* **What you need to do**
Give back a single number: the count of lines in the data that contain the string "options".

:: Data extracts ::

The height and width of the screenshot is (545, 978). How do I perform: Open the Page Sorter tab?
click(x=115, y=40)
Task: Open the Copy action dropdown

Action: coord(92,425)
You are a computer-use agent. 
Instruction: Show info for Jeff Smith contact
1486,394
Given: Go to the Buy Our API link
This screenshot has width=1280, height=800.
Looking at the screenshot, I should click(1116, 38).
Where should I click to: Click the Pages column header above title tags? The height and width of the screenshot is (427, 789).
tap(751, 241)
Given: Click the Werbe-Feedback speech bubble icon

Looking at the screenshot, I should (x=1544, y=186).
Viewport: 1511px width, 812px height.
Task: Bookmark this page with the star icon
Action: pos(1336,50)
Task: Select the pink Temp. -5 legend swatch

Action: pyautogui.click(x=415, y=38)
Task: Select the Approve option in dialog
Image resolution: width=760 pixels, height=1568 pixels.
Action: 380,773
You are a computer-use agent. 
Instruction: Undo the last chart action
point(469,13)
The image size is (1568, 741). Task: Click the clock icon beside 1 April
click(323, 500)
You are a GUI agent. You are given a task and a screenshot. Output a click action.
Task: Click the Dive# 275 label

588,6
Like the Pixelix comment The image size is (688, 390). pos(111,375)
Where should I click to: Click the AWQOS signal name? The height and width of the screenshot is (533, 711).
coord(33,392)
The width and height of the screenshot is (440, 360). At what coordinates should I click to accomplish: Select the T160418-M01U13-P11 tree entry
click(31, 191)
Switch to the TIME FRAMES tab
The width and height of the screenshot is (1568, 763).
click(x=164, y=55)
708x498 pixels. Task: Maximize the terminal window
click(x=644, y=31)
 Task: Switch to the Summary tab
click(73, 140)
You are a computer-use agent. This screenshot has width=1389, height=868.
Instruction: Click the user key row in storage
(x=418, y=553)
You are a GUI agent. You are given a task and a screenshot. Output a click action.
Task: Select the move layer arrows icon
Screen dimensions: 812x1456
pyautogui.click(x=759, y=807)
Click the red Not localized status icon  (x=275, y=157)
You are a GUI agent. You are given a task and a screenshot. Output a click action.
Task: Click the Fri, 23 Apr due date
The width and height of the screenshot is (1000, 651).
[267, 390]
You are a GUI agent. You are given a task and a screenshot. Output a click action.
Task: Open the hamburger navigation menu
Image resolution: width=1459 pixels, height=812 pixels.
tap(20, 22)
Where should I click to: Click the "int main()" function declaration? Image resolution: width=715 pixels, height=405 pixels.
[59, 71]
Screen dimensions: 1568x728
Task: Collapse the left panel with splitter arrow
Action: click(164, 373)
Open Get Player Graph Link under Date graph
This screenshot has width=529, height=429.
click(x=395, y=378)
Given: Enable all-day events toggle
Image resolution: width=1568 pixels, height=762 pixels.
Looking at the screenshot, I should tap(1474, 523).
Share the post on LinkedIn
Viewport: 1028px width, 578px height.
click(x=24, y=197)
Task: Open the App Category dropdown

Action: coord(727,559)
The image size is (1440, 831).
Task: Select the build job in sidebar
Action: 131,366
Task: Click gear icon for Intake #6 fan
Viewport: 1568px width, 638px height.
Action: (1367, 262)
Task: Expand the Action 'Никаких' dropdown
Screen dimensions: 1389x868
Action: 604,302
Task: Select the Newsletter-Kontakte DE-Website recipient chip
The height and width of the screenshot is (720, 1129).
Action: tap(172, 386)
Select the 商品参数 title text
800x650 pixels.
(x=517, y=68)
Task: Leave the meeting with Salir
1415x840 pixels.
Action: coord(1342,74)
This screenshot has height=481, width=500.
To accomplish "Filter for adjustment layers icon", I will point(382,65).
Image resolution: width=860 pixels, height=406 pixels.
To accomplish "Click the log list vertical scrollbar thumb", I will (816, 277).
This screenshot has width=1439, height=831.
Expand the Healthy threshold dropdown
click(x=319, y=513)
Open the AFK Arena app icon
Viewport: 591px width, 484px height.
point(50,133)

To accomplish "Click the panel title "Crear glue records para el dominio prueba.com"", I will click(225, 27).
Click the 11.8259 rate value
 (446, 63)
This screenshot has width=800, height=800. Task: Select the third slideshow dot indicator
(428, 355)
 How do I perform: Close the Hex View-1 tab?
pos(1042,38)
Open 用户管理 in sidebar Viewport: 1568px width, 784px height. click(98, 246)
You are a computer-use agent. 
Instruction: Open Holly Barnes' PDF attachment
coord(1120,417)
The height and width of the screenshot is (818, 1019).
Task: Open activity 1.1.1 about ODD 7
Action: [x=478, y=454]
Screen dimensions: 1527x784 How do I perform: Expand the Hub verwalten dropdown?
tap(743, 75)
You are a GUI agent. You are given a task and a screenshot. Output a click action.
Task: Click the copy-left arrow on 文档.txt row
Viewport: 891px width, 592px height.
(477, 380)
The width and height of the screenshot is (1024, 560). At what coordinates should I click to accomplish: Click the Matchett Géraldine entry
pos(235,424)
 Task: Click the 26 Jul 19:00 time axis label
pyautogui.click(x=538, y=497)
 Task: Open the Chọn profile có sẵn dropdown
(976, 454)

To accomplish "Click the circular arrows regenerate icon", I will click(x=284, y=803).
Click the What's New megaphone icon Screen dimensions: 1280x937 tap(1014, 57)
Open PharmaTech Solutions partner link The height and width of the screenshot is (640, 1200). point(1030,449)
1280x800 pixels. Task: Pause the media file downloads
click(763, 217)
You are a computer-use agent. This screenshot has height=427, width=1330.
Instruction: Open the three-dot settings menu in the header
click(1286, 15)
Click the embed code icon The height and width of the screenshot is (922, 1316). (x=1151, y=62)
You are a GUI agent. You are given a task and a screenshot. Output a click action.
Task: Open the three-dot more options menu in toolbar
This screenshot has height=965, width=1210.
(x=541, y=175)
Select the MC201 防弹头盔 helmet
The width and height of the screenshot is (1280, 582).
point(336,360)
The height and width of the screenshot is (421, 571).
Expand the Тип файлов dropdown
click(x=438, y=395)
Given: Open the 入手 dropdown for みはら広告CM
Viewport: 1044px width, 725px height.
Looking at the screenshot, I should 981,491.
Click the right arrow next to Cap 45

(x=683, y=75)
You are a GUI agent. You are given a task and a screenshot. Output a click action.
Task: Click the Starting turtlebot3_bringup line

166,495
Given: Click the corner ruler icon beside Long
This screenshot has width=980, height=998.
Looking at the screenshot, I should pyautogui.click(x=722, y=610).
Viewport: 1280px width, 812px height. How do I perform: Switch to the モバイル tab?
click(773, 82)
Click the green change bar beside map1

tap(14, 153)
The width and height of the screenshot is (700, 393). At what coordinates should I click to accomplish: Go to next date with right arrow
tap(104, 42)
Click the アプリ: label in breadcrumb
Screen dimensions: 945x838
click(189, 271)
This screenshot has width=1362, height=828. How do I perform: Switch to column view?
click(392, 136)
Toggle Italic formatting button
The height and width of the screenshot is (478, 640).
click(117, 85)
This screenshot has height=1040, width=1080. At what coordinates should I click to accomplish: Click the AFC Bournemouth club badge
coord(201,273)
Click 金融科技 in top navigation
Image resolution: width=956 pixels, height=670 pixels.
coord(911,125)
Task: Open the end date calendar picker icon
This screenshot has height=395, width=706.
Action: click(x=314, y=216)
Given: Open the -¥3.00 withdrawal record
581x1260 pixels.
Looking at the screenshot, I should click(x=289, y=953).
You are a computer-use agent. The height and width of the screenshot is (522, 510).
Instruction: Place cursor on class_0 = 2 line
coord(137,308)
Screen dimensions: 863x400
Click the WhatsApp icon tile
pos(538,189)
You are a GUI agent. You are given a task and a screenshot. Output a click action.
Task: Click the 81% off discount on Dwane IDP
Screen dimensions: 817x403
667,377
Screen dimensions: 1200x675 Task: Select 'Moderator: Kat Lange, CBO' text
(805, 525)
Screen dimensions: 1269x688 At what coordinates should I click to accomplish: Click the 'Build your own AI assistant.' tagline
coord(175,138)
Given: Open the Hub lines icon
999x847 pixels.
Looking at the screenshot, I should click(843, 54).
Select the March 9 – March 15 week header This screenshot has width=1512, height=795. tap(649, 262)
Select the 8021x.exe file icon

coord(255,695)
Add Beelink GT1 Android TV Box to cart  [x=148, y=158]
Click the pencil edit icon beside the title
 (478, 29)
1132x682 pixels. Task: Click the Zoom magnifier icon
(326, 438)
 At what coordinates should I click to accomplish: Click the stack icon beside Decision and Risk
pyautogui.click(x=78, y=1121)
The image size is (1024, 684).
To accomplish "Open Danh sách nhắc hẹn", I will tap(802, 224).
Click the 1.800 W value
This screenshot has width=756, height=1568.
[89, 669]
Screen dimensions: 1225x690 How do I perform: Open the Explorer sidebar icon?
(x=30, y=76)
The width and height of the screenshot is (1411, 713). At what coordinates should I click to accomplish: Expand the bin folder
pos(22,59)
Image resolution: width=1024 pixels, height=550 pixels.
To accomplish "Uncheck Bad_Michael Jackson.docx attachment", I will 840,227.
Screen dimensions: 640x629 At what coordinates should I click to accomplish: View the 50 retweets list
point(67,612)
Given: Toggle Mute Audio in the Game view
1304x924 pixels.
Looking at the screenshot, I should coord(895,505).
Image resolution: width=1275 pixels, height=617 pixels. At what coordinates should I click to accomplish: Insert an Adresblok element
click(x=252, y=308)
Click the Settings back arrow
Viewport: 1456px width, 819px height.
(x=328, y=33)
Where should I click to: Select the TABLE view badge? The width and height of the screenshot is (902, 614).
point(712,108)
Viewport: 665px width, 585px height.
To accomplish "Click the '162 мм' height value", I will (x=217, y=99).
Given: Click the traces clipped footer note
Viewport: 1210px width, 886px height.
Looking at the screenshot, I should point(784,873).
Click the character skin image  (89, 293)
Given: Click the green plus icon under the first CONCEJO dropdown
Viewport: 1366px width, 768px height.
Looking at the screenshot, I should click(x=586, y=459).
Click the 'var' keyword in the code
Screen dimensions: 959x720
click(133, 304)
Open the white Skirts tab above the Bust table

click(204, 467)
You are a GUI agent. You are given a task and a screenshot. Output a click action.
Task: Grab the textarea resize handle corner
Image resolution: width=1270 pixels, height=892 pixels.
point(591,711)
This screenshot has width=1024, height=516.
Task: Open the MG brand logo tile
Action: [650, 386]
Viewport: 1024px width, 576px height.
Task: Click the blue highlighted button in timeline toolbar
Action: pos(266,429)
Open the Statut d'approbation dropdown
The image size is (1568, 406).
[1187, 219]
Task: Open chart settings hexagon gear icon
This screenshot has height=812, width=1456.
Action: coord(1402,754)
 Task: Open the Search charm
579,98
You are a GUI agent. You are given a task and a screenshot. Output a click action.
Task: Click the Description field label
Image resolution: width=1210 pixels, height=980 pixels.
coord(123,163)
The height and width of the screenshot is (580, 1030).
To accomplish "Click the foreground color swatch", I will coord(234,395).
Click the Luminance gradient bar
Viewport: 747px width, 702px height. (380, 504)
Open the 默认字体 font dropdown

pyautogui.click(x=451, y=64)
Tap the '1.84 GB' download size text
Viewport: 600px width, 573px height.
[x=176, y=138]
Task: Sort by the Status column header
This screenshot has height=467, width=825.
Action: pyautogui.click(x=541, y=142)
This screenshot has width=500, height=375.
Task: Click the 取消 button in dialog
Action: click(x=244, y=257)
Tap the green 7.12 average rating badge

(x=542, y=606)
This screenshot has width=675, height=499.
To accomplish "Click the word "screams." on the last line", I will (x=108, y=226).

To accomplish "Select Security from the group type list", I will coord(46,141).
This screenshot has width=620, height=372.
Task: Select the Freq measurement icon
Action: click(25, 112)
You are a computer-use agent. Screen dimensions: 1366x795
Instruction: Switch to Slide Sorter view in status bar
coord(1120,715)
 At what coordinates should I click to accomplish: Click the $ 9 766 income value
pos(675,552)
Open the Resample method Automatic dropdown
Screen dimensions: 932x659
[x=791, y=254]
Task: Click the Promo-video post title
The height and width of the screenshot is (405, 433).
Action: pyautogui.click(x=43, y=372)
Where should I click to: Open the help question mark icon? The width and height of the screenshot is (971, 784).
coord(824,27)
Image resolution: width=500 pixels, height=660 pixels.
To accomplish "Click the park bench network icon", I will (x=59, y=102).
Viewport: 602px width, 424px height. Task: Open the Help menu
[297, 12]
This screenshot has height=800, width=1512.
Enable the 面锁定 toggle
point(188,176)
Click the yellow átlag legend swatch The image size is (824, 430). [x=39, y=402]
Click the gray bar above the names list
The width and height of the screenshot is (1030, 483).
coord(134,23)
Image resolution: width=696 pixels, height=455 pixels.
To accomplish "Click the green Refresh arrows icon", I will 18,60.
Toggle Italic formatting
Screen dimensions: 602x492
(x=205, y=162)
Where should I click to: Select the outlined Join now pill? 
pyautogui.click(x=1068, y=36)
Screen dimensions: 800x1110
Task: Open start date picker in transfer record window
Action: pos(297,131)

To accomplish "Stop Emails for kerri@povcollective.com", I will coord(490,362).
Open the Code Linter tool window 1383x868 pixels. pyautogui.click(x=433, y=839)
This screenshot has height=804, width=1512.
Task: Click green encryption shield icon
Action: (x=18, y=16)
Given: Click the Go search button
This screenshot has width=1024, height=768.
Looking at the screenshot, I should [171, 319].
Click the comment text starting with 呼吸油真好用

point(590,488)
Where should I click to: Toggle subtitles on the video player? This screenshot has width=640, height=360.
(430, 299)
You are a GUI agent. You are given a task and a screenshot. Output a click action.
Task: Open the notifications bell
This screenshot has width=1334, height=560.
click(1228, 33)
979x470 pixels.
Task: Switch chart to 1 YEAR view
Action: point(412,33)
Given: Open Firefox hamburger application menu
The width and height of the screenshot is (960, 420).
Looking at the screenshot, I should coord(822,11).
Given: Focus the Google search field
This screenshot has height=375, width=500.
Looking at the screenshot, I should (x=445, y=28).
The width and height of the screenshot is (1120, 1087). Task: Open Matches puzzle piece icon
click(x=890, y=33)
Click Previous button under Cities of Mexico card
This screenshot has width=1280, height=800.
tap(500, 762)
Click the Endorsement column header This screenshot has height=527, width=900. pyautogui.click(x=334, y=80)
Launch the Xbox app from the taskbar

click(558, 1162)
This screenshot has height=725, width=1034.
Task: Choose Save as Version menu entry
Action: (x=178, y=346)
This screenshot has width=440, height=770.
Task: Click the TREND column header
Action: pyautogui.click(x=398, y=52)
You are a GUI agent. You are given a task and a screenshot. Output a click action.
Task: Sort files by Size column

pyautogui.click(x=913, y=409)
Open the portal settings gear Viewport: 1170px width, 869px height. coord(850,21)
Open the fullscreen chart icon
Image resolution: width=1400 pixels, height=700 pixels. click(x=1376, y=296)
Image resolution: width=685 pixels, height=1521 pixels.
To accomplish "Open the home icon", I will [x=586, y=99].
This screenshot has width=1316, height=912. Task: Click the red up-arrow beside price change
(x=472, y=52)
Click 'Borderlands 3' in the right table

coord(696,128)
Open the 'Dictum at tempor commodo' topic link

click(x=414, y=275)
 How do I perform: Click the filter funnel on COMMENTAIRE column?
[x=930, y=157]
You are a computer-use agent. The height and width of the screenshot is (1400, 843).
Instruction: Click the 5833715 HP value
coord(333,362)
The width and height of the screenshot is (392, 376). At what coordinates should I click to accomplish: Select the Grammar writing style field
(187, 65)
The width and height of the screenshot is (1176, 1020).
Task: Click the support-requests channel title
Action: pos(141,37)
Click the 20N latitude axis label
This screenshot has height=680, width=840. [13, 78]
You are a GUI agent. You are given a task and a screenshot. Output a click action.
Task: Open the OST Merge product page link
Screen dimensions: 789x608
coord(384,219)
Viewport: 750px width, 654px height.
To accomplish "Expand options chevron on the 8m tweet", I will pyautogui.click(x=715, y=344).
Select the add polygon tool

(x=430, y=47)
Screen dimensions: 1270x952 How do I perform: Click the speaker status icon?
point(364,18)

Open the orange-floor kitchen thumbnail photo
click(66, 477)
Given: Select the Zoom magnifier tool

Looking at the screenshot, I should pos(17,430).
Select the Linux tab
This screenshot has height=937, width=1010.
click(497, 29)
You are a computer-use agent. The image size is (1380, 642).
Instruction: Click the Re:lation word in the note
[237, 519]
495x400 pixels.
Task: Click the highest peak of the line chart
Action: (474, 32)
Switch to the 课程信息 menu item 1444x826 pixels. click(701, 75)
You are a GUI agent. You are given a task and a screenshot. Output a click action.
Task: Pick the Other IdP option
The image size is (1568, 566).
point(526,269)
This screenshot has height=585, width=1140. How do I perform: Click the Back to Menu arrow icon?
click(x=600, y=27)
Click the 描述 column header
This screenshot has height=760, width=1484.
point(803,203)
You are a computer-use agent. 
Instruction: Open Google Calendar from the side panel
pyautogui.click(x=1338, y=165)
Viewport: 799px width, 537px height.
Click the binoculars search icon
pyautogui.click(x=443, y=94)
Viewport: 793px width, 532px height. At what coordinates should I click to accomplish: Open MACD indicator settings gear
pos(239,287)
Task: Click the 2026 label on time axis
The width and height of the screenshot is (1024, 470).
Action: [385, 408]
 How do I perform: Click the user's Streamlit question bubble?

:::

* **Completed task**
2